A mathematical model developed by researchers at the University of Waterloo has found a new way to optimize radiation therapy and significantly increase the number of tumour cells killed during treatment.
As radiation therapy is currently administered, the optimal schedule of treatment and dosage is typically what comes into consideration. With this study, researches found that treatment may be more effective if oncologists also consider information on cell density and irradiate the densest area of the tumour.
“If we have a better understanding of tumour cell density, then we could design treatment in a better way to kill more cells,” said Cameron Meaney, a PhD candidate in Waterloo’s Department of Applied Mathematics.
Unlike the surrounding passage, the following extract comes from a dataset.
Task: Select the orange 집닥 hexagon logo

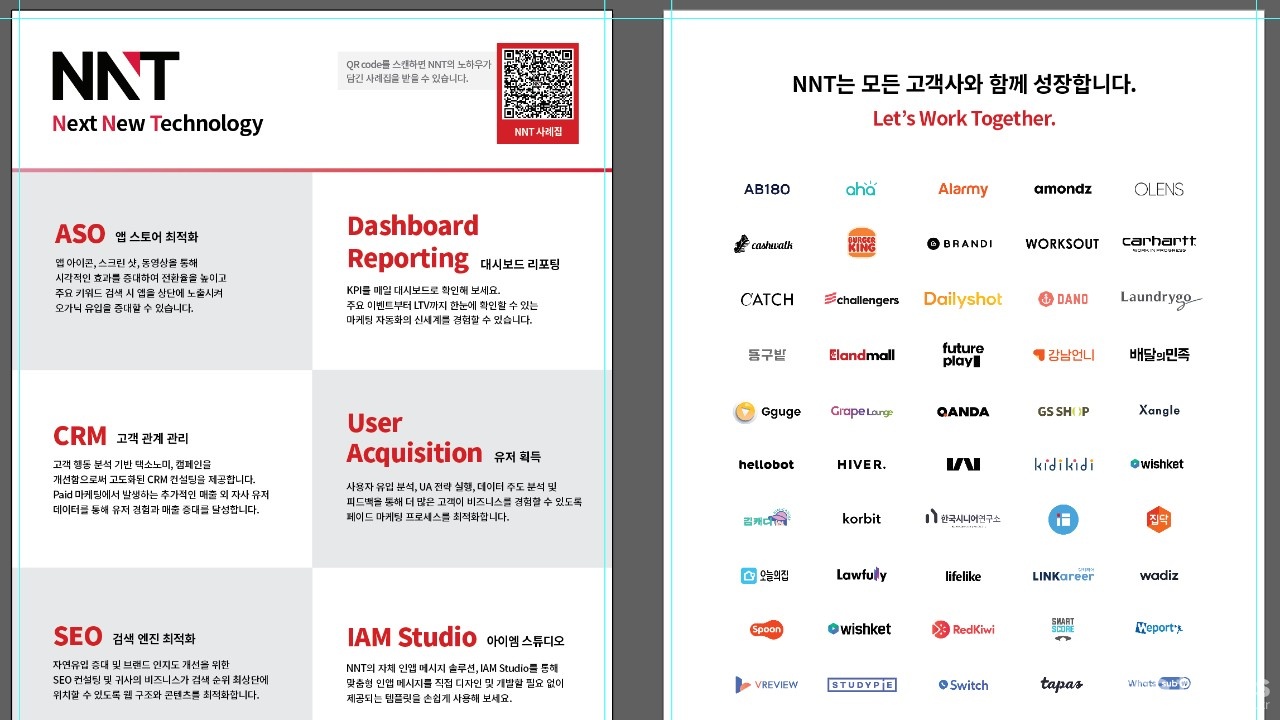Action: [1158, 519]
In developing their mathematical model to optimize radiation therapy in brain tumours, researchers first set a cap on the total dose a patient could receive throughout their treatment. Then, the tumour was divided into multiple portions. The most densely populated area was considered one portion, while the remainder of cells made up other potions.
“It turned out that not necessarily in all cases do you want to distribute the radiation dose evenly between the fractions,” Meaney said. “What our model has shown is that perhaps what’s best is if we take the total radiation dose that we’re allowed to give a patient and administer it over a small area at high strength where the cells are most dense instead of spreading it over a big area with semi-weak strength.”
With the help of this model, oncologists are able to use information taken from cell density profiles to optimize the shape of the radiation beam when administering radiation therapy.
The study, titled “Spatial Optimization for Radiation Therapy of Brain Tumors”, was authored by Meany, Associate Professor Mohammed Kohandel and Professor Marek Stastna from Waterloo's Faculty of Mathematics, and Professor Mehran Kardar from the Massachusetts Institute of Technology. It was published in the journal PLOS One.